▶ [TEXTO PARA LEITURA]
********
Câm. Legislativa de PE – Autoria de Francismar Pontes
Longe de ser um problema de saúde de menor importância, a dismenorreia severa configura-se como um relevante problema de saúde pública com profundas e multifacetadas repercussões. As dores intensas e outros sintomas associados como náuseas, vômitos, fadiga e cefaleia, impactam negativamente as esferas social, econômica, educacional e emocional das mulheres e adolescentes, resultando em perdas significativas na funcionalidade diária e no bem-estar geral.
No contexto educacional, a dismenorreia é uma das principais causas de absenteísmo escolar entre adolescentes. Estudos demonstram que a dor incapacitante leva à perda de dias de aula, dificuldade de concentração durante o período menstrual e prejuízo no desempenho acadêmico, podendo, em casos crônicos e severos sem tratamento adequado, contribuir para a evasão escolar. Essa situação compromete o pleno desenvolvimento educacional e as futuras oportunidades dessas jovens.
No âmbito profissional, a dismenorreia severa resulta em absenteísmo laboral e “presenteísmo” (redução da produtividade no trabalho devido à dor), gerando custos econômicos significativos tanto para as trabalhadoras quanto para a sociedade em geral. A dificuldade em manter a rotina profissional devido às cólicas menstruais pode impactar a progressão na carreira e a segurança financeira das mulheres.
********
▶ [INSTRUÇÕES DE TRABALHO]
1. De acordo com o texto sobre a dismenorreia severa, o que se entende por “presenteísmo”?
2. Indique se cada afirmação concorda com o texto sobre a dismenorreia severa, respondendo sim ou não e citando as palavras decisivas do texto. (a) A dismenorreia está entre as principais causas de absenteísmo escolar entre adolescentes. (b) A dismenorreia severa é apresentada como um problema de saúde de menor importância. (c) Os custos econômicos da dismenorreia severa recaem apenas sobre as trabalhadoras.
3. Por favor, liste todas as esferas da vida das mulheres e adolescentes que, segundo o texto sobre a dismenorreia severa, são impactadas negativamente pelas dores e pelos sintomas associados.
As entradas a seguir não têm relação com o texto sobre a dismenorreia severa.
********
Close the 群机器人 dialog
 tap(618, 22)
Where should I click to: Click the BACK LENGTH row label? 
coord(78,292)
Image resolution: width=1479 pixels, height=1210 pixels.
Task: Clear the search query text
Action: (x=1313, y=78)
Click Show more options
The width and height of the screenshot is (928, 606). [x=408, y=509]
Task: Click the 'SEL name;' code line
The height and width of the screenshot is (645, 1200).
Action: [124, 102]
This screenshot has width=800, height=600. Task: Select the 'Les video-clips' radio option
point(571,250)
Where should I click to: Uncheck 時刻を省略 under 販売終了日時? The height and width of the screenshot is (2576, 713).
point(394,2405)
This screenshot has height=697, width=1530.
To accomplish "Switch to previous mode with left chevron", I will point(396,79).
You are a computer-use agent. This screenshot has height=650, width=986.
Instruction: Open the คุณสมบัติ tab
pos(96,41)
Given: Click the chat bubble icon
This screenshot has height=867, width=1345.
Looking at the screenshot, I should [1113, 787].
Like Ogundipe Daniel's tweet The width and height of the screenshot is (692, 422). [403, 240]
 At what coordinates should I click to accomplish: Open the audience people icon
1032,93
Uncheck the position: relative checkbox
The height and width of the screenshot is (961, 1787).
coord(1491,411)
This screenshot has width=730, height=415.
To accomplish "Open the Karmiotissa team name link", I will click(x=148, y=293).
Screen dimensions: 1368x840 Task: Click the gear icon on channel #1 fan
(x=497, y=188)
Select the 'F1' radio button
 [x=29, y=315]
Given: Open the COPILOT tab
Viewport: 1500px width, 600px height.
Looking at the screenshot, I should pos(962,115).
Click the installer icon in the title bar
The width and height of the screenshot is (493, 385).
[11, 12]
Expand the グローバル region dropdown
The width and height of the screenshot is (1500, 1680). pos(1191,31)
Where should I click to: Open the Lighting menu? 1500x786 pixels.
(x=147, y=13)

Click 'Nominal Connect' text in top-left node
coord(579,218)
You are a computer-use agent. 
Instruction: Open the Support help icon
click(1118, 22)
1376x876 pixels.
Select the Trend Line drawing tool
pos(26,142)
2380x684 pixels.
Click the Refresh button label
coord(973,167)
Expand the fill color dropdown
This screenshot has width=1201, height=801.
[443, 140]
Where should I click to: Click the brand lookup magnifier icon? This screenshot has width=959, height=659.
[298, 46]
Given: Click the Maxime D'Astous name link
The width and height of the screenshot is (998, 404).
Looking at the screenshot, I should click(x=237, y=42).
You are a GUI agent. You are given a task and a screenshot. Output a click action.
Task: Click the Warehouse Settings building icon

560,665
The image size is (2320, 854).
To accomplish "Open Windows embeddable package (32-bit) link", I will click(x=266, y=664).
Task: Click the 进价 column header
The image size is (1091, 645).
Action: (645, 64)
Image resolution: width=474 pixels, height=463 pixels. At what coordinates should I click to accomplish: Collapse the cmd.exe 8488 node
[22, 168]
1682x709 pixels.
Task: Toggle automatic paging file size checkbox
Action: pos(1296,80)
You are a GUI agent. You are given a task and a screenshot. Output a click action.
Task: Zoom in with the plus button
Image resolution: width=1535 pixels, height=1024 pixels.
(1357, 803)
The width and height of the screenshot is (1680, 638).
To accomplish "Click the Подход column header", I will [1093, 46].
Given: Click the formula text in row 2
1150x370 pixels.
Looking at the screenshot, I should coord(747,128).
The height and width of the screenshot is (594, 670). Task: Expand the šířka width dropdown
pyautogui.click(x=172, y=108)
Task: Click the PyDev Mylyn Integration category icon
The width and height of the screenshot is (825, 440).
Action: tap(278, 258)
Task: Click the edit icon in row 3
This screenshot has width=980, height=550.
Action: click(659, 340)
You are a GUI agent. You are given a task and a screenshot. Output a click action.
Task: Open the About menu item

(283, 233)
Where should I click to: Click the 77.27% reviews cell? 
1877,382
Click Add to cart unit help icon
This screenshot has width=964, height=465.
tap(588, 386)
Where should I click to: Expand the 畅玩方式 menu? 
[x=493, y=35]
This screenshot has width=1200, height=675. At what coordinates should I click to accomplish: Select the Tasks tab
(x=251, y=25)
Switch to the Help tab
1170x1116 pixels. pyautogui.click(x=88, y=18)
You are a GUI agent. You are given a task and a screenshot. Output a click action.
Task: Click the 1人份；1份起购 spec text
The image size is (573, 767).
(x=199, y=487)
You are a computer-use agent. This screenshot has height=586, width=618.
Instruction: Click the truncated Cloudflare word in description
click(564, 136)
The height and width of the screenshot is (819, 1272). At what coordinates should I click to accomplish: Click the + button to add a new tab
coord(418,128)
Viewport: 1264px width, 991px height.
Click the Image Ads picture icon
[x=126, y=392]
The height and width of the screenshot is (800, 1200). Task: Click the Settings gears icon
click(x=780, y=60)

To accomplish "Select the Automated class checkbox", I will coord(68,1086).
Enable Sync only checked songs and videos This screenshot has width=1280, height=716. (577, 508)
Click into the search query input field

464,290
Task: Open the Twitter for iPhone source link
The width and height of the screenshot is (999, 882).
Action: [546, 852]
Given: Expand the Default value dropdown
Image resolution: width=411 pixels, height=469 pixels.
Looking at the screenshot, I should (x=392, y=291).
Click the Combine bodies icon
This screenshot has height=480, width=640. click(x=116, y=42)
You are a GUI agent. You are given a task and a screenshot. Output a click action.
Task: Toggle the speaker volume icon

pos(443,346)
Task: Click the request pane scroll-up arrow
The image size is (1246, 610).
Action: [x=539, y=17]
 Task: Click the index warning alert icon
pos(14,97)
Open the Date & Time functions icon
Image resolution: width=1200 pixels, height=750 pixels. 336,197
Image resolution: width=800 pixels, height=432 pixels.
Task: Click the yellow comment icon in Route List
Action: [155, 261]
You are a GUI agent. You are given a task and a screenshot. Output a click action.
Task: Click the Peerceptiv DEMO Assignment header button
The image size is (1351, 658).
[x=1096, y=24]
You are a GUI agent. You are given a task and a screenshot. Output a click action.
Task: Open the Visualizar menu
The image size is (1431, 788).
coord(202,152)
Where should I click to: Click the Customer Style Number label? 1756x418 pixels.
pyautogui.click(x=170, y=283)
********
▶ [RESPOSTAS DO EXERCÍCIO]
1. Redução da produtividade no trabalho devido à dor.

2.
(a) Sim: "a dismenorreia é uma das principais causas de absenteísmo escolar entre adolescentes".
(b) Não: "Longe de ser um problema de saúde de menor importância".
(c) Não: "tanto para as trabalhadoras quanto para a sociedade em geral".

3. Social, econômica, educacional e emocional.